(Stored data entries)
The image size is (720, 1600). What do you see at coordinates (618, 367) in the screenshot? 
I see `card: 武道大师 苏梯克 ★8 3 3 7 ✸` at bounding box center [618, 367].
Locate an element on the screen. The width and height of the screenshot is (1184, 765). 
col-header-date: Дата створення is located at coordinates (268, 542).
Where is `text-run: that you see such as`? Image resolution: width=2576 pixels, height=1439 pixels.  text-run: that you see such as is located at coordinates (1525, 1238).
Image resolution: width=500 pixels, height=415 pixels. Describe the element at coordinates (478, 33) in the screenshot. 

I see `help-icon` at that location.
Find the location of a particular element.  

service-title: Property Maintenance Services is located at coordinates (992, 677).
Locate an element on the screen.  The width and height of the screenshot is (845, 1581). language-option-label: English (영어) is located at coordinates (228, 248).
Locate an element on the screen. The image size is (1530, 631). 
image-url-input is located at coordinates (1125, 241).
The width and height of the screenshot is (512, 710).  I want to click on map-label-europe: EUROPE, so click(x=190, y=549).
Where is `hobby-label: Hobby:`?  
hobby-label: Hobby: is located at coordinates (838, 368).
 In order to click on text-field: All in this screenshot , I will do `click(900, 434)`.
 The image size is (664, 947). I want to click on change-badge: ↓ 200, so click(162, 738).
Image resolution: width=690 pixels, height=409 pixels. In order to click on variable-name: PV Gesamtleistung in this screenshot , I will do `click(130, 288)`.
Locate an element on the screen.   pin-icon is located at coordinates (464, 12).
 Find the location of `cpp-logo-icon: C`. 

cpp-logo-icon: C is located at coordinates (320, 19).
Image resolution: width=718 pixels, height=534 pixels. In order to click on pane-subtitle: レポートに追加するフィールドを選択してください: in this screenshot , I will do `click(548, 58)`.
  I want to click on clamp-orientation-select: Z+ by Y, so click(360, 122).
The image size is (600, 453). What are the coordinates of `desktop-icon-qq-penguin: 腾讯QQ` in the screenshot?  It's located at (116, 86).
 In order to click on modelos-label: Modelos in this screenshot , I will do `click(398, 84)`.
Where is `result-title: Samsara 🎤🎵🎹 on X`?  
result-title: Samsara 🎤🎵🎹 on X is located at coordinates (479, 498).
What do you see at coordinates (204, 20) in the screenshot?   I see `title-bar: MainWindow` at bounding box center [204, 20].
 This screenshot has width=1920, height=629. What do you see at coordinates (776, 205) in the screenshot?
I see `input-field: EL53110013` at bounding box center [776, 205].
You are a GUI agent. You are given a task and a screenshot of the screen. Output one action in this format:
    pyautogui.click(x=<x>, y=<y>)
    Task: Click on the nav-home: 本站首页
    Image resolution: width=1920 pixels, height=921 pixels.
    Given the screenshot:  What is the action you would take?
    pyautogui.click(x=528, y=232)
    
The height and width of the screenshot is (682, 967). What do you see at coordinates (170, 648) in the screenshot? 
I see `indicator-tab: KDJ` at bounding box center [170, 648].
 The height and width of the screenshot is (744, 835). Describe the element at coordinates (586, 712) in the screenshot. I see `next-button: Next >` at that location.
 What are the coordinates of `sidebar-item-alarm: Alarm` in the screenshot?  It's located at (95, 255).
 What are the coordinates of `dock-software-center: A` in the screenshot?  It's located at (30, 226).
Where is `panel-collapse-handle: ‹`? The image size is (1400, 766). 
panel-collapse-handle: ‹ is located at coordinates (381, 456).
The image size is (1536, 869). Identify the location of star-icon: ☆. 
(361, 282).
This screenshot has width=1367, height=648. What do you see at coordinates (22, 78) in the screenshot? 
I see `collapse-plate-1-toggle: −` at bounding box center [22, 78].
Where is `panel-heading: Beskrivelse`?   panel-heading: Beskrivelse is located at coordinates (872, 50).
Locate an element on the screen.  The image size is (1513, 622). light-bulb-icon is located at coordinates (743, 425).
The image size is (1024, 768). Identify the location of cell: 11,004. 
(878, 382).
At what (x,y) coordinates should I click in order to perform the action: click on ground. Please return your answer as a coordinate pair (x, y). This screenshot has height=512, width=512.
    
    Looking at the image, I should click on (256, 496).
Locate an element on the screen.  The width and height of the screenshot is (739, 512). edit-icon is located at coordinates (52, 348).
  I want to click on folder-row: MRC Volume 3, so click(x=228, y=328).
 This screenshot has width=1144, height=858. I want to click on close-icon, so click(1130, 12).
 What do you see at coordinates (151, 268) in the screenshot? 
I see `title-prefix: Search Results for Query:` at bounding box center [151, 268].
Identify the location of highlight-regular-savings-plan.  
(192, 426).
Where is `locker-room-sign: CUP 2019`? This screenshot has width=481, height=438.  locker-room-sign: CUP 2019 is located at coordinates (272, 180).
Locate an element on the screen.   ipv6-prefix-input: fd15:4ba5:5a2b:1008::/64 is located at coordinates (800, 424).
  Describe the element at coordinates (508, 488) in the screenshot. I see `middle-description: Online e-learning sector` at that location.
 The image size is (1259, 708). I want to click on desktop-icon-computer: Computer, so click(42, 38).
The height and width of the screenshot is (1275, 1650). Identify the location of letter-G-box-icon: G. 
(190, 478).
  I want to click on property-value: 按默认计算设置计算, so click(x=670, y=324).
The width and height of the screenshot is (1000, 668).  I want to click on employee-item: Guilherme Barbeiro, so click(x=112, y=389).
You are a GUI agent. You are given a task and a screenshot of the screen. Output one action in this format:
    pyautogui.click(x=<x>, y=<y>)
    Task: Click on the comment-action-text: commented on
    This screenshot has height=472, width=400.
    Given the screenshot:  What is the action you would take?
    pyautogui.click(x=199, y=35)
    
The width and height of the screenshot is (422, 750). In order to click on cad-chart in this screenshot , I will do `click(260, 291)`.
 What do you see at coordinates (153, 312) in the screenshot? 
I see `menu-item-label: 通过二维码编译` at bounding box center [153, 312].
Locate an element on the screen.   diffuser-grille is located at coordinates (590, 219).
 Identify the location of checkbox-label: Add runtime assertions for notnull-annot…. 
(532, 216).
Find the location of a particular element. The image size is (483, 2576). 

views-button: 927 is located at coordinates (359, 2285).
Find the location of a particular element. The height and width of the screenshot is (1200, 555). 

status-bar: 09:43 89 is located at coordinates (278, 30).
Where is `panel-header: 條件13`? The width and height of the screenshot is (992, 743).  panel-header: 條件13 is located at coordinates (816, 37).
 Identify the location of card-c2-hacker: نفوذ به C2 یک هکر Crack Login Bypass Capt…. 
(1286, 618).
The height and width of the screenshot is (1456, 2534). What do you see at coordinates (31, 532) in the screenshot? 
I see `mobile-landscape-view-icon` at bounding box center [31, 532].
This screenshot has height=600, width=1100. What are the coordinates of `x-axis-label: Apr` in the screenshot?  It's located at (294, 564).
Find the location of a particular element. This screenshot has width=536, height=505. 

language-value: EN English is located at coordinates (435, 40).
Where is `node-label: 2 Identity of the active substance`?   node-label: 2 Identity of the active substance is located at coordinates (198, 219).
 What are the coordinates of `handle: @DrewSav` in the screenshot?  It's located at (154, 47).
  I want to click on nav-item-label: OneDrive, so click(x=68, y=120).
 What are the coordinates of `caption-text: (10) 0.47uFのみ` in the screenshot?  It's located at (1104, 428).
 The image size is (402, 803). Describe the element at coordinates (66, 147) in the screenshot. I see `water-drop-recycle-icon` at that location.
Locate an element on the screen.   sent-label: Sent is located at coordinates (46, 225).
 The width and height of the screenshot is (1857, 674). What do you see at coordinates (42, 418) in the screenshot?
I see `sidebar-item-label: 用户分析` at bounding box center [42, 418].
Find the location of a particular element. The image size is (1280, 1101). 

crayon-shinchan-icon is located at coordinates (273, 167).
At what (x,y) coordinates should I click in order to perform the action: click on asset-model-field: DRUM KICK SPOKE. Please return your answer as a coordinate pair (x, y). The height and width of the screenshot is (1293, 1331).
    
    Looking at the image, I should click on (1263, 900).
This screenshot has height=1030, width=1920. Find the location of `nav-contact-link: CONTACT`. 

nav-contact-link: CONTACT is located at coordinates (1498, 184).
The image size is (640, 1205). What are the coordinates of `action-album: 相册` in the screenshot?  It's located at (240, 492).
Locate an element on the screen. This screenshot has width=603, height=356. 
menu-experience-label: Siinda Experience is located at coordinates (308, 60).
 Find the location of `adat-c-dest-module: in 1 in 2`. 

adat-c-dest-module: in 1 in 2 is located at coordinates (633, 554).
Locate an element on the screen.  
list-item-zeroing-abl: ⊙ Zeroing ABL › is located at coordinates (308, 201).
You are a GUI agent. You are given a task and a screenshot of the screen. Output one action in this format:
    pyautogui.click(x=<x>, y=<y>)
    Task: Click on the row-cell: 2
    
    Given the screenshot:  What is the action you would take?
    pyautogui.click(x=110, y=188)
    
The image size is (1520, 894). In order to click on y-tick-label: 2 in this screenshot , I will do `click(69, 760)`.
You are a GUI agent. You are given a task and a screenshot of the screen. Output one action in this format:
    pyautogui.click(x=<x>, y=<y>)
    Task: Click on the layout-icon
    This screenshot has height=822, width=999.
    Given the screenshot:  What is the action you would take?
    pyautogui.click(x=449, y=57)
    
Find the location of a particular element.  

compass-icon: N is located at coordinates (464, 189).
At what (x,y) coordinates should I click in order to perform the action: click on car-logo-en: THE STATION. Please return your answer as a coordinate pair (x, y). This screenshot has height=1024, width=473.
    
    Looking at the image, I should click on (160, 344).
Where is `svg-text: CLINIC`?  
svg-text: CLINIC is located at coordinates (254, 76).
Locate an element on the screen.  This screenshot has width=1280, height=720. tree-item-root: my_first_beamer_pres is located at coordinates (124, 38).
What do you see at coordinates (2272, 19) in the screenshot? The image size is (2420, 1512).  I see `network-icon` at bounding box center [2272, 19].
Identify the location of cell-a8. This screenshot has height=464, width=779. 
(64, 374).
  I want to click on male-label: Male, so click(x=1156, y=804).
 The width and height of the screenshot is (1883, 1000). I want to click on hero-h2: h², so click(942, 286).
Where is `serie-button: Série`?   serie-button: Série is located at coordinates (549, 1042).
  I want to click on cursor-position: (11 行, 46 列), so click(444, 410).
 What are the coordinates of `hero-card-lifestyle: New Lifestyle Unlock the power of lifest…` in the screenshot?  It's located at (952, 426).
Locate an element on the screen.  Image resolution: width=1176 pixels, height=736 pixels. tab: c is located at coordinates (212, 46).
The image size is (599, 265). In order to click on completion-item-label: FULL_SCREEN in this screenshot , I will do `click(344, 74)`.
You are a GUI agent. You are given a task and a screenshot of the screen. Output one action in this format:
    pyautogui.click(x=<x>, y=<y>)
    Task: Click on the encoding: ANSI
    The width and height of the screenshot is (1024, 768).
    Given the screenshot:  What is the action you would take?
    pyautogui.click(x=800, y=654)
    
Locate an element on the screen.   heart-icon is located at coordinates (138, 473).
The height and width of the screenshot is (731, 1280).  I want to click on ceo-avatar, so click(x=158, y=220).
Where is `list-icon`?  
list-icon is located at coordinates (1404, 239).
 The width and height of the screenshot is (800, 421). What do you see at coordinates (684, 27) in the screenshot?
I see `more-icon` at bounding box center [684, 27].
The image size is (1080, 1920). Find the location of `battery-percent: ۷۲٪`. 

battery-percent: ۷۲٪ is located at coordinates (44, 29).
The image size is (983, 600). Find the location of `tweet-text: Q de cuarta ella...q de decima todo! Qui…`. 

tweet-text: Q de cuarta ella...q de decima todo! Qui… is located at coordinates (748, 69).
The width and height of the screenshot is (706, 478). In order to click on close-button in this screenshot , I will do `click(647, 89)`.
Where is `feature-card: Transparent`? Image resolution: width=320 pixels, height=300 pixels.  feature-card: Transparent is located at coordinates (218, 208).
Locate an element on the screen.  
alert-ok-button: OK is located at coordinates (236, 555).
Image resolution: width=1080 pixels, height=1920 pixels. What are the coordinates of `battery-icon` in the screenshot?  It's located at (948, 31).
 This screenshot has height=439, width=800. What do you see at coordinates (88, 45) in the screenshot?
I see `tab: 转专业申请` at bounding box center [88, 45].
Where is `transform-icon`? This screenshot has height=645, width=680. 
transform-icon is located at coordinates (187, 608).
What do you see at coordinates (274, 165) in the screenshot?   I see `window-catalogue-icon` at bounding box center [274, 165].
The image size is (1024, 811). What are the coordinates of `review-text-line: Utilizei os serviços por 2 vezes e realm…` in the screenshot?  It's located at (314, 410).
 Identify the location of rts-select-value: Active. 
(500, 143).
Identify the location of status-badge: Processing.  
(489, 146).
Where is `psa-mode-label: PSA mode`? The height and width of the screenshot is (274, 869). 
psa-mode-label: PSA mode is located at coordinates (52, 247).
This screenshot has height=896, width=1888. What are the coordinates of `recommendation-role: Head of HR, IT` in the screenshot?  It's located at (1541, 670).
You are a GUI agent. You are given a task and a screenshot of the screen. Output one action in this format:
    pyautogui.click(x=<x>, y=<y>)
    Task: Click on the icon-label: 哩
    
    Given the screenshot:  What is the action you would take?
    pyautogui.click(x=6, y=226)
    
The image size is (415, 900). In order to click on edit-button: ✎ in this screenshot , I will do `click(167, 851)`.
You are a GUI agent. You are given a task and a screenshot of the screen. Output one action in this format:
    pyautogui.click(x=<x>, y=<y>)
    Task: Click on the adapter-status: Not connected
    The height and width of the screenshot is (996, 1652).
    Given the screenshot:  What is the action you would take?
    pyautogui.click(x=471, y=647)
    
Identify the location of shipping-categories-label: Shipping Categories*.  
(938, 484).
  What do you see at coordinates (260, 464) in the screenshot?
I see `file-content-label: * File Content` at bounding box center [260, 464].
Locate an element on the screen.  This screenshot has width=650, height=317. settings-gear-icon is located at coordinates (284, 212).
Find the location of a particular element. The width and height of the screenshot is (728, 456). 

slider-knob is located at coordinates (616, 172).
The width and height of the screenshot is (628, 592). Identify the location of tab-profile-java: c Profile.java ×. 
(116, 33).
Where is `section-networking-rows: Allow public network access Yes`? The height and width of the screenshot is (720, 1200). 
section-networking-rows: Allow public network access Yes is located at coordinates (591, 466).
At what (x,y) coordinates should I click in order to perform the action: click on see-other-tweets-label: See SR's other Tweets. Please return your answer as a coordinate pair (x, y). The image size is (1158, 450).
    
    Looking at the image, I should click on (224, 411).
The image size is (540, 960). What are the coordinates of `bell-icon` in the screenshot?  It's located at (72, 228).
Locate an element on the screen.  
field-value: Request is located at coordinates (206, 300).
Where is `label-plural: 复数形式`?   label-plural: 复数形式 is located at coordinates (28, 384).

■ TASK REQUIREMENTS ■
Pull out every line of the entries above that contains the string "collapse".

■ RESPONSE BOX ■
Where is `panel-collapse-handle: ‹`? The image size is (1400, 766). 
panel-collapse-handle: ‹ is located at coordinates (381, 456).
I see `collapse-plate-1-toggle: −` at bounding box center [22, 78].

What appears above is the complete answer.